Evidencias al borde de la muerte
Es triste oír lo que la gente habla, a veces, de lo que llaman evidencias en el lecho de muerte. Es muy penoso observar con qué poco se satisfacen algunas personas y qué fácilmente se pueden convencer a sí mismos de que sus amigos se han ido al cielo.
Cuando su pariente ha muerto, comentan: "Dijo una oración tan hermosa un día, habló tan bien de que estaba arrepentido por sus viejas costumbres y su intención de vivir de una manera distinta en este mundo, o que le gustaba que alguien le leyera o que orara por él". Y como tienen esto para alegar, ¡parecen estar tranquilos teniendo la esperanza de que su ser querido fue salvo! Probablemente el nombre de Cristo nunca fue mencionado, tal vez tampoco se mencionó en ningún momento el camino de salvación. ¡Pero esto no les importa, si habló de algo aparentemente espiritual, con eso se contentan!
Ahora bien, no es mi deseo lastimar a nadie que lee este escrito, pero tengo que hablar claramente sobre este tema.
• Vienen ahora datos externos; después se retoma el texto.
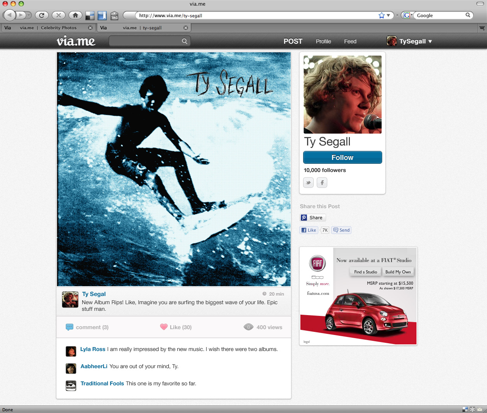Image resolution: width=487 pixels, height=413 pixels.
Task: Switch to the Celebrity Photos tab
Action: (x=48, y=28)

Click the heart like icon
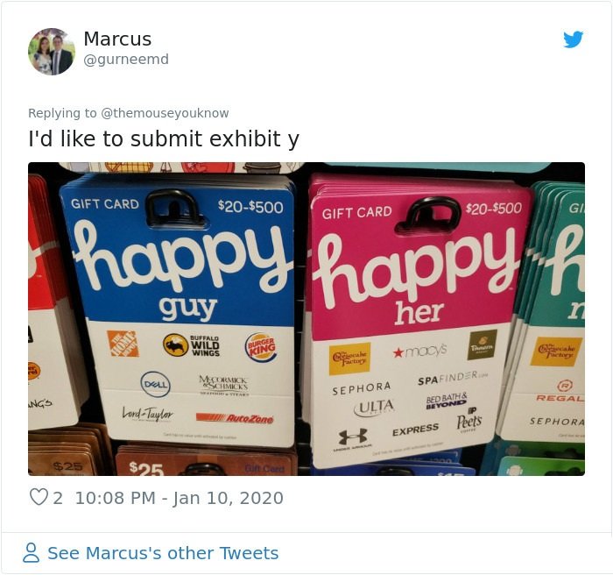coord(39,497)
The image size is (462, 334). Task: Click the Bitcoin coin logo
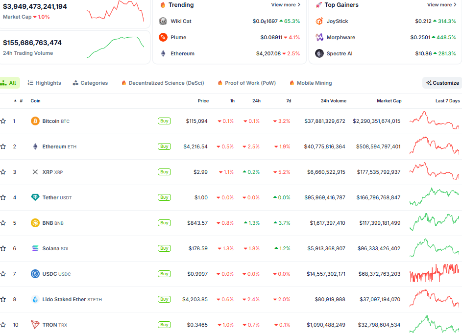click(35, 120)
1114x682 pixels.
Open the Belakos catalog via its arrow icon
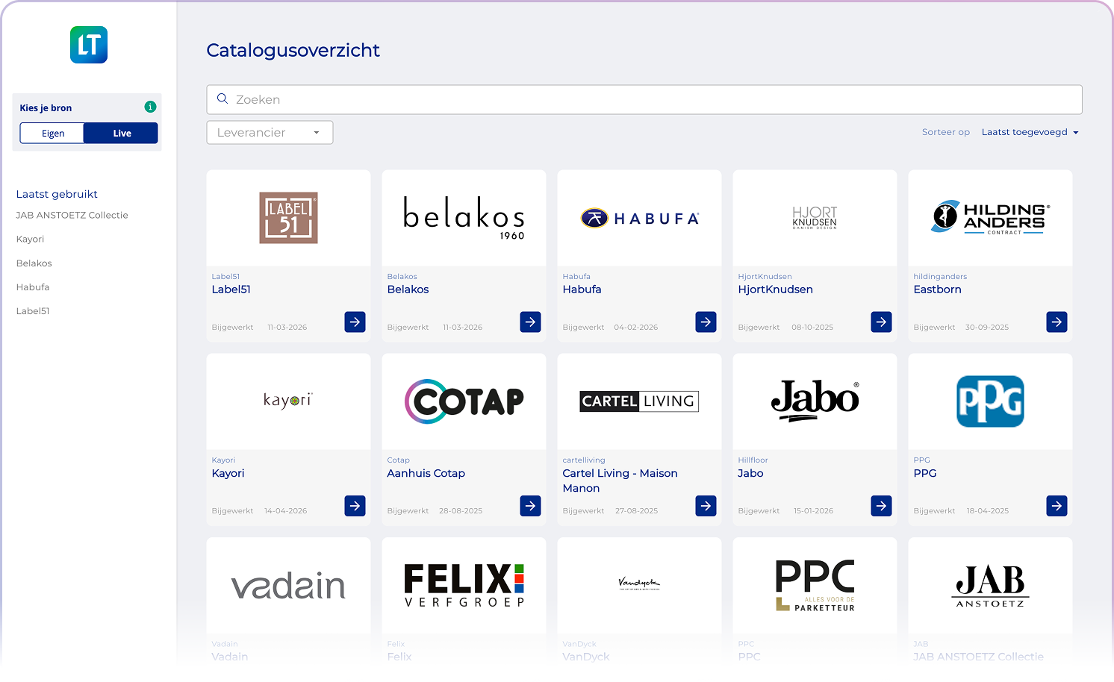click(530, 322)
Quiero decir, de una vez por todas que, por regla general, no hay nada más insatisfactorio que las evidencias en el lecho de muerte. Se puede depender muy poco de los sentimientos que el hombre expresa cuando está enfermo y asustado. Con frecuencia, demasiada frecuencia, son el resultado del temor y no surgen de una convicción del corazón. Con frecuencia, demasiada frecuencia, son cosas dichas de memoria, habiéndolas escuchado de boca de pastores y de amigos preocupados, no porque él mismo las sienta. Y no hay prueba más fuerte de esto que el hecho bien sabido de que muchas de las personas que prometen reformarse cuando están enfermas y por primera vez hablan de algo espiritual, si se recuperan, vuelven a su pecado y al mundo.
Cuando alguien ha vivido una vida irreflexiva e insensata, quiero algo más que unas lindas palabras y buenos augurios cuando está en su lecho de muerte como para convencerme acerca de la condición de su alma. No me basta con que me deje leerle la Biblia y orar junto a su cama o que diga que "no había pensado tanto como debiera acerca del evangelio y que le parece que va a ser un hombre distinto si se mejora". Nada de esto me contenta, no me hace sentir tranquilo en cuanto a su estado. Está bien en lo que cabe, pero no es una conversión. Está bien en un sentido, pero no es fe en Cristo. No puedo ni me atrevo a sentirme satisfecho. Otros pueden sentirse tranquilos, si quieren, y decir que esperan que su amigo fallecido esté en el cielo. Por mi parte, preferiría quedarme callado. Estaría satisfecho con la medida más pequeña de arrepentimiento y fe del moribundo, aunque no fuera más grande que un grano de mostaza. Pero contentarme con cualquier cosa menor que arrepentimiento y fe, me parece casi una infidelidad.
¿Qué clase de evidencias piensa dejar usted acerca del estado de su alma? Siga el ejemplo del ladrón arrepentido y le irá bien.
Cuando lo pongan en su ataúd ¿será que tendrán que buscar palabras sin sentido y sobras de espiritualidad a fin de alegar que fue un verdadero creyente? No tengan que comentar vacilantes: "Espero que esté feliz. Un día habló tan lindo y, en otra ocasión parecía tan complacido con aquel capítulo de la Biblia y decía que le gustaba tal o cual persona que es buena gente". Ojalá podamos hablar con seguridad acerca de la condición de usted. Ojalá tengamos alguna prueba segura de su arrepentimiento, su fe y su santidad de modo que nadie, en ningún momento, pueda cuestionar su condición. Tenga por seguro que sin esto, los que deja atrás no podrán tener un consuelo fehaciente acerca de su alma. Podemos valernos de una forma de religión en su funeral y expresar esperanzas benévolas. Podemos encontrarnos con usted a la entrada del cementerio y decir: "Bienaventurados de aquí en adelante los muertos que mueren en el Señor" (Ap. 14:13). ¡Pero esto no alterará su condición! Si muere sin convertirse a Dios, sin arrepentimiento y sin fe, su funeral no será más que las exequias de un alma perdida y mejor sería que nunca hubiera nacido.